A la hora de enviar remesas a Ecuador tenemos varios métodos, algunos de los cuales nos permiten enviar dinero sin tener una cuenta bancaria.
Dependiendo de nuestras circunstancias y necesidades podemos usar uno y otro, de manera que vamos a ver cuáles son estos métodos.
Una de las maneras más cómodas de enviar remesas desde España es hacer una transferencia bancaria.
Tiene la ventaja de que en casi cada pueblo, por pequeño que sea, hay una oficina bancaria y además todos los bancos tienen apps, por lo que el envío de dinero se puede hacer desde nuestro smartphone si tenemos conexión a Internet.
El dinero llega en un periodo de entre tres y cinco días laborables y es una de las maneras más seguras de enviar remesas, pues sabemos que este dinero jamás se va a perder.
La desventaja es que es un método caro, aunque algunos bancos ya tienen precios especiales para el envío de remesas.
Para hacernos una idea, el importe mínimo que nos van a cobrar es de alrededor de 20 euros.
Una remesadora es otra de las opciones que tenemos para enviar dinero a nuestros familiares de Ecuador.
Hay infinidad de remesadoras y muchas de ellas tienen oficinas físicas como los bancos, lo que es una ventaja a la hora de mandar dólares para aquellas personas que no se manejan bien con Internet.
También se puede hacer el envío a través de la red, por lo que son muy cómodas para mandar remesas. Además, hay empresas de reconocido prestigio que llevan décadas en este mercado, por lo que la seguridad es casi la misma que la que nos da un banco.
Su gran ventaja es que la tarifa es casi ridícula si la comparamos con la que cobra un banco. De esta manera, cuando un banco tiene una tarifa de alrededor de 20 euros, estas remesadoras nos cobran un euro.

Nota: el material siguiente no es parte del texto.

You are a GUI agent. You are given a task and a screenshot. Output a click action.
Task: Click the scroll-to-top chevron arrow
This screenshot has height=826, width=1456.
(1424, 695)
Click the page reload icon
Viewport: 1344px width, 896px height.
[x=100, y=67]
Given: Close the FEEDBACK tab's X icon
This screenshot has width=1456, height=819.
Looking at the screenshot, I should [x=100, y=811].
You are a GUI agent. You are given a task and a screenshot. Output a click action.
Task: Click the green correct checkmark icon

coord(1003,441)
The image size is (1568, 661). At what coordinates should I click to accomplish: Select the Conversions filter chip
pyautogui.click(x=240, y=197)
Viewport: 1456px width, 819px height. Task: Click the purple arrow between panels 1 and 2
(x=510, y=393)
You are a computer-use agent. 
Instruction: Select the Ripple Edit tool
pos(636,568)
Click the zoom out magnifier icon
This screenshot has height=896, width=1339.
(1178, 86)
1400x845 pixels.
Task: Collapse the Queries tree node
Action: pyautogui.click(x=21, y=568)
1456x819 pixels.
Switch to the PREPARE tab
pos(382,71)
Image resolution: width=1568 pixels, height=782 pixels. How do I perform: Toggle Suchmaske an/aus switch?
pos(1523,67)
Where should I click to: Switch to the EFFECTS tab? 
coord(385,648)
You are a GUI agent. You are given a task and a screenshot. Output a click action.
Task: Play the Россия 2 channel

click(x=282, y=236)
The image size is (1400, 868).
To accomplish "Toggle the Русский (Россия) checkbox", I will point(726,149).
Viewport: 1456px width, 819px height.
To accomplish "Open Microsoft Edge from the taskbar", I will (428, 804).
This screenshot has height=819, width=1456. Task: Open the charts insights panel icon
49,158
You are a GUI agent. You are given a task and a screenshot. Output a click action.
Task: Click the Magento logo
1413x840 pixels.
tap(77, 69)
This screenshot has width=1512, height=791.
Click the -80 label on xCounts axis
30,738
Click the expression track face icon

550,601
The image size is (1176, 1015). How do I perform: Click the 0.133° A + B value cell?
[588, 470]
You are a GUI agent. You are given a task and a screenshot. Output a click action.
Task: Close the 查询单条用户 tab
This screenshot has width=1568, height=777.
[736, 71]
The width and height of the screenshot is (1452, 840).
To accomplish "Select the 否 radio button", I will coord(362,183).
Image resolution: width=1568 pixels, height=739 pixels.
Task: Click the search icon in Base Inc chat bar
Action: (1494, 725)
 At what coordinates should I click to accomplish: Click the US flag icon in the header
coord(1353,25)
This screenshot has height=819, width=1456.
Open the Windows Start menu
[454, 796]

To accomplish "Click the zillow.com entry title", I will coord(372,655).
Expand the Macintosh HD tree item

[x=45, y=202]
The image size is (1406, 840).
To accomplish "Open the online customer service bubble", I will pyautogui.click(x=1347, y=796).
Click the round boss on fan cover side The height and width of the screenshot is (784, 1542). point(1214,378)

Eso sí, tienen una desventaja que es que no aplican el tipo de cambio oficial, sino que usan el suyo propio, un cambio que nos es muy desfavorable. De manera que antes de hacer un envío hay que ver el costo final y compararlo con el del banco.
La última opción es la de las plataformas online, un tipo de empresas que no tienen locales físicos.
Los envíos de remesas se hacen desde Internet y suelen ser las más económicas, cobrando una pequeña comisión fija más un tanto por ciento del dinero que enviamos.
La remesa la hacemos usando una cuenta bancaria o una tarjeta y nos suelen dejar elegir el tiempo de llegada, para que gastemos menos si no necesitamos que la remesa llegue enseguida.
Su tipo de cambio es el que podemos ver en Google, de forma que es mucho más favorable que el de las remesadoras.
Hemos visto que hay métodos más económicos que otros, pero siempre debemos comparar el precio del envío de la remesa, puesto que no siempre un banco va a ser más caro que una remesadora o una plataforma online más barata que una empresa de envío de remesas.
El precio depende mucho de la cantidad que enviemos, de las comisiones, del tipo de cambio, de las promociones, etc., por lo que lo mejor es que siempre que vayamos a hacer un envío miremos las tres opciones y elijamos la más económica para esa remesa en particular.